A smartphone has countless features and functionalities, making it essentially a minicomputer. The majority of consumers purchase and use smartphones primarily for watching content, which also explains why phone display sizes are increasing with each passing generation. The huge-screen experience offered by a TV cannot be replicated by a phone screen, which can only be made so big.
Use connection techniques like screencasting and mirroring to link your phone and TV without utilizing an HDMI cable. For those who prefer to keep things connected, USB and MHL cables are further possibilities. To stream content wirelessly, there are even gadgets like Roku and Google Chromecast.
There are numerous ways to connect your TV and phone, depending on the device you use and the OS platform you are using. Techpotamus can help you to watch movies from your phone to TV without HDMI. Keep reading this post for the solution.
Why Connect Your Phone to Your TV?
With each new model, phone displays grow larger. The colors are more vibrant than ever before, and screens are getting bigger. Even smartphones with 4K displays are available. However, there is still a sizable difference between what you see on your TV and the screen of your phone.
In addition, it is simpler to display images, videos, and other media to a crowd on a TV as opposed to having everyone swarm your phone.
Phone Screens Are Big, But Not Big Enough
The initial generation of iPhones had diminutive (by modern standards) 3.5-inch (8.9 cm) screens. On the other hand, Android phones had already surpassed the 5-inch (12.7 cm) display limit. The door was opened for smartphones with larger displays when Samsung released the first Galaxy Note with a 5.3-inch (13.4 cm) screen.
Now, smartphones with screens up to 6.7 inches (17 cm) or larger are available for both Android and iPhone users. Because of their large screens, improved picture quality, and higher screen resolutions, these large-screen phones have made it possible for multiple people to use the same device at once to watch media.
Smartphone screens, however, are too small to accommodate more than two individuals viewing media simultaneously. This is the situation where a phone and TV connection is required.
Even if there aren’t many people present, sending content from your phone to a large screen and viewing it there still provides a better experience, especially when watching movies or displaying holiday photos to friends and family.
To Play Specific Files
The majority of newly released televisions are “smart,” meaning they can connect directly to the Internet and stream apps like Netflix, YouTube, and others. If your TV isn’t smart, you can play the majority of the streaming media or videos you probably want to access and watch on set-top boxes or streaming sticks.
However, connecting your phone to your TV (wirelessly or with a cable) becomes crucial if you wish to download files, especially from your tablet or phone, use apps that are only available on mobile devices, or play specific files from your phone again.
How Does HDMI Work?
The connector and wire that transfer high-bandwidth, high-quality video and audio streams between devices are known as HDMI (High Definition Multimedia Interface). The technology is utilized with a variety of devices, including HDTVs, DVD players, projectors, Blu-ray players, and more. It essentially sets the bar for connecting two devices.
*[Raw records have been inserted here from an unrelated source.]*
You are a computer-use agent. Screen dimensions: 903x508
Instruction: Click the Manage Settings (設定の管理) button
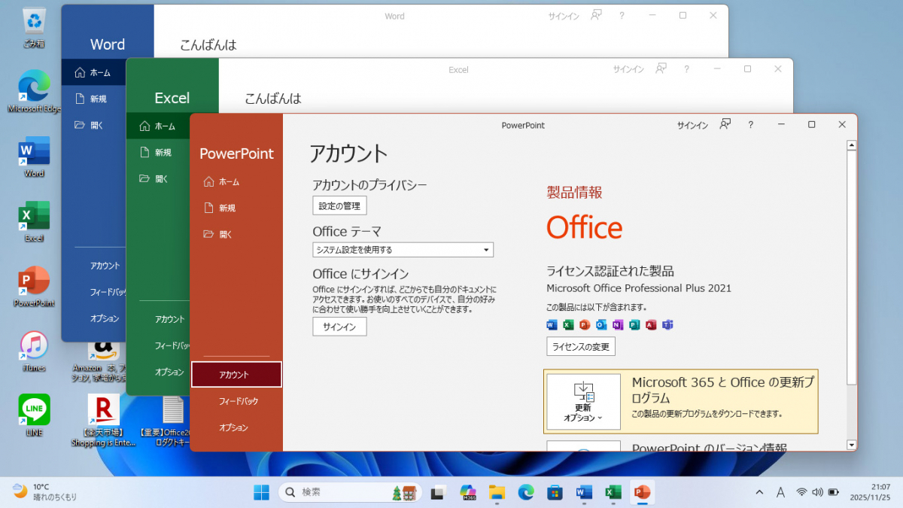(x=339, y=205)
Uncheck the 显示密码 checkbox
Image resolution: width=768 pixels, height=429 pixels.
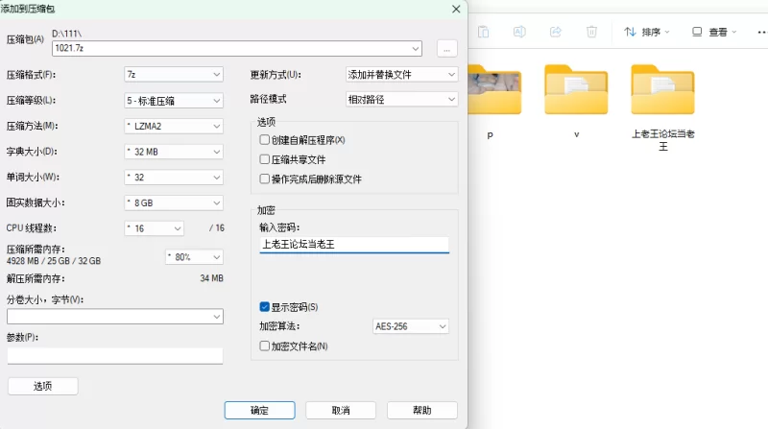coord(265,307)
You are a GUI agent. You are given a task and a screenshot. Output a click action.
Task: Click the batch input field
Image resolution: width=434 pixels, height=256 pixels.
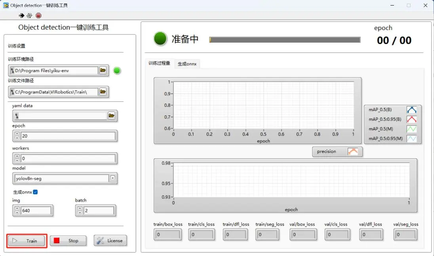[x=99, y=210]
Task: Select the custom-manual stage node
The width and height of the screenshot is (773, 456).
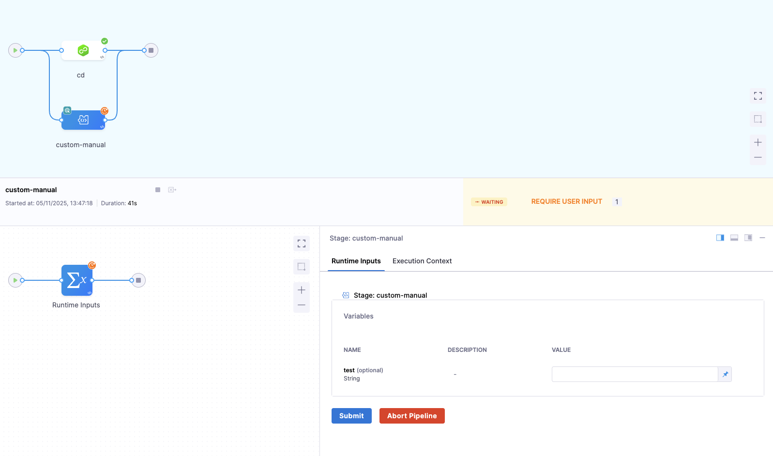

There are other reasons, though, why many consumers may prefer a non-HDMI option over HDMI. Which are:
- a cable mess
- impeded movement
- damaged, misplaced, or stolen HDMI cables and adapters
- the connecting instructions are unclear
- intricate, pricey in-wall and floor wiring
Here are a few alternative methods for physically connecting your phone and TV if you don’t want to deal with wires or want to use a physical connection other than HDMI.
1. USB Cable
Most phone charging cables have USB connectors so they may be quickly connected to laptop power adapters. However, not every TV has a USB port. It will be simple to transfer your phone files to the large screen if your TV has one.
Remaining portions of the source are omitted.